Esplode la battaglia nella Cgil, dopo un
giudizio della segreteria confederale sulla controriforma del mercato
che lavoro che non è stato discusso nemmeno dalla segreteria stessa.
Un giudizio "complice" nel senso che dava alla parola Sacconi
quando era ministro. Dire che nel ddl in discussione in Parlamento ci
sono "luci e ombre" significa dire "approvatelo pure, non ci opporremo".
Si trattasse solo di un cattivo accordo ci sarebbe da incazzarsi. Ma in
quella controriforma, come ben sanno i nostri lettori, c'è il
riovesciamento completo del diritto del lavoro elaborato nel dopoguerra
grazie alle lotte di decine di milioni di lavoratori, decine di morti
uccisi in piazza dalla polizia, migliaia di anni di prigione per
sindacalisti, operai, contadini, studenti.

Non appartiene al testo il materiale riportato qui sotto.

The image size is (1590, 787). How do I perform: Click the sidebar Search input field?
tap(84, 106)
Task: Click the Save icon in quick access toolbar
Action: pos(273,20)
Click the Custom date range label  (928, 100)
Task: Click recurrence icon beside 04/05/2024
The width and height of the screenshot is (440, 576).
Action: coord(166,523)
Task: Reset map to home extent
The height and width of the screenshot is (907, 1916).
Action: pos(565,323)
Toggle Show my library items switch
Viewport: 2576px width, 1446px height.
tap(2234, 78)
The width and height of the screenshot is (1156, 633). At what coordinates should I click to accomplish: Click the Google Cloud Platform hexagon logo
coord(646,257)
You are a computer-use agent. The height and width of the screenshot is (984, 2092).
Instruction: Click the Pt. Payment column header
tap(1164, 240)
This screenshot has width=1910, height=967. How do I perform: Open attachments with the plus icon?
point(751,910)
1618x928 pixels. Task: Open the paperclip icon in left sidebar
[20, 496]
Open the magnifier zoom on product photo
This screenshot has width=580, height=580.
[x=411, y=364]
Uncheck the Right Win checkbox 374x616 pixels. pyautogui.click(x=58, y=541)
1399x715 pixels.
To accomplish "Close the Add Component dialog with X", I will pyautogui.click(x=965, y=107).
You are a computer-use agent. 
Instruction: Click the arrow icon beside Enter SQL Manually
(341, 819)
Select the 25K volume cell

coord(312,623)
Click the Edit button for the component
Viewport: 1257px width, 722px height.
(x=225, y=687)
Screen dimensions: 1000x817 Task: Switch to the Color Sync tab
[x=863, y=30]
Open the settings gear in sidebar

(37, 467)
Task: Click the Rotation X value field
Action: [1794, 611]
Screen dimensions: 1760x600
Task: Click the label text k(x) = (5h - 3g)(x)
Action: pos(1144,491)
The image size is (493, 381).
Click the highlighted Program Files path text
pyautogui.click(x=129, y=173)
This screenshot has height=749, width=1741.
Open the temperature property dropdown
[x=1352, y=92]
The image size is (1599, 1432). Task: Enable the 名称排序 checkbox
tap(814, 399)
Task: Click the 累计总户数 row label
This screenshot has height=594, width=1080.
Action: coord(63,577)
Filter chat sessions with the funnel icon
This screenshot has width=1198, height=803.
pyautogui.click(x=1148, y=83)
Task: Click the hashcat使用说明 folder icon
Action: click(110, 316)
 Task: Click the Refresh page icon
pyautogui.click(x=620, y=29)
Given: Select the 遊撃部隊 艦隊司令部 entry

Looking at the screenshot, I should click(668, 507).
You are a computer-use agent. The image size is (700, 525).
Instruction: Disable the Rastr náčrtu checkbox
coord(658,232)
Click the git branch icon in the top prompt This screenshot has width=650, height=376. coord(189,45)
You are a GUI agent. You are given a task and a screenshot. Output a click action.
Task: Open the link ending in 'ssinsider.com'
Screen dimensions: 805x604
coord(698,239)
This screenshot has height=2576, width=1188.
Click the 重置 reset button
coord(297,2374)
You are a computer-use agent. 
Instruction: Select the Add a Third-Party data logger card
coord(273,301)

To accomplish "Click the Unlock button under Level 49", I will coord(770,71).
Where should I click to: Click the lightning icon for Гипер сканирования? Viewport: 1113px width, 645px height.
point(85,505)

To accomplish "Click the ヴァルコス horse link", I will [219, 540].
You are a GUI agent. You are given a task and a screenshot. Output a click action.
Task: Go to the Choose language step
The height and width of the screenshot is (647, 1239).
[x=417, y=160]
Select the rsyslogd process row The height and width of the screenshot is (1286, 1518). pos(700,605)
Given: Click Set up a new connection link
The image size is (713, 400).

C'è la decretazione autoritaria dell'impossibilità di fare
liberamente sindacato, trasformando la condizione del singolo lavoratore
in schiavo senza dirtitto di parola.
Non è davvero un caso che un giudizio così infame sia stato elaborato
non si sa bene da chi. Da Susanna Camusso, certamente, ex socialista
craxiana per una vita insieme ai Sacconi, Cicchitto, Brunetta, ecc. Ma
nemmeno Nicola Nicolosi, membro della segreteria e coordinatore
dell'area intera alla maggioranza congressuale di Rimini (non un
"oppositore duro e puro", insomma), era stato coinvolto nella
discussione. Come se la Cgil fosse ormai guidata da un satrapo asiatico
di qualche secolo fa.
Completamente all'oscuro anche i segretari generali delle categorie
più importanti, quelli che devono fare i conti tutti i giorni con una
base incazzata, impaurita, disorientata ma non rassegnata. C'è dunque un
problema di merito (il giudizio su una legge che uccide il sindacato
come funzione, indipendentemente dalle sigle), ma ce n'è un altro -
enorme - di democrazia, addirittura nelle strutture di vertice del più
grande sindacato italiano (ai lavoratori, come da oltre 30 anni avviene,
si dirà qualcosa solo a giochi fatti...).
Ogni salto di qualità di questa portata segna una fine e un inizio.
E' la fine della Cgil "a metà del guado", sempre scissa tra
rappresetanza più o meno efficace dei lavoratori e "responsabilità
politica nei confronti del paese". La riva del collaborazionismo è
infine raggiunta. Nottetempo, in una riunione tra sei o sette memebri
della segreteria confederale, come congiurati in casa altrui.
E' l'inizio - possibile, non certo - di una ribellione interna a quell'organizzazione.
Ma è anche un inizio per altre formule organizzative, altre
piattaforme, nuove configurazioni. L'assemblea dei delegati di ieri a
Roma, per una fortunata e imprevedibile coincidenza, è piovuta proprio
nello stesso giorno della resa della Cgil.
La strada per un totalmente nuovo sindacato di classe è lunga, non
c'è da farsi illusioni, Sarà contrastata con ogni mezzo e ogni media. Ma
anch'essa ha fatto ieri un primo salto di qualità. Che un pezzo
importante della stessa Cgil abbia cominciato a praticare un percorso di
lotta comune insieme ai sindacati di base che meglio hanno intuito la
rottura istituzionale conseguente all'irrompere del "modello
Pomigliano", è un fatto decisivo. Può aprire una nuova storia, se saprà
marciare con decisione e intelligenza, con un occhio ai grandi scenari e
uno alle trappole che certo saranno piazzate sul suo cammino.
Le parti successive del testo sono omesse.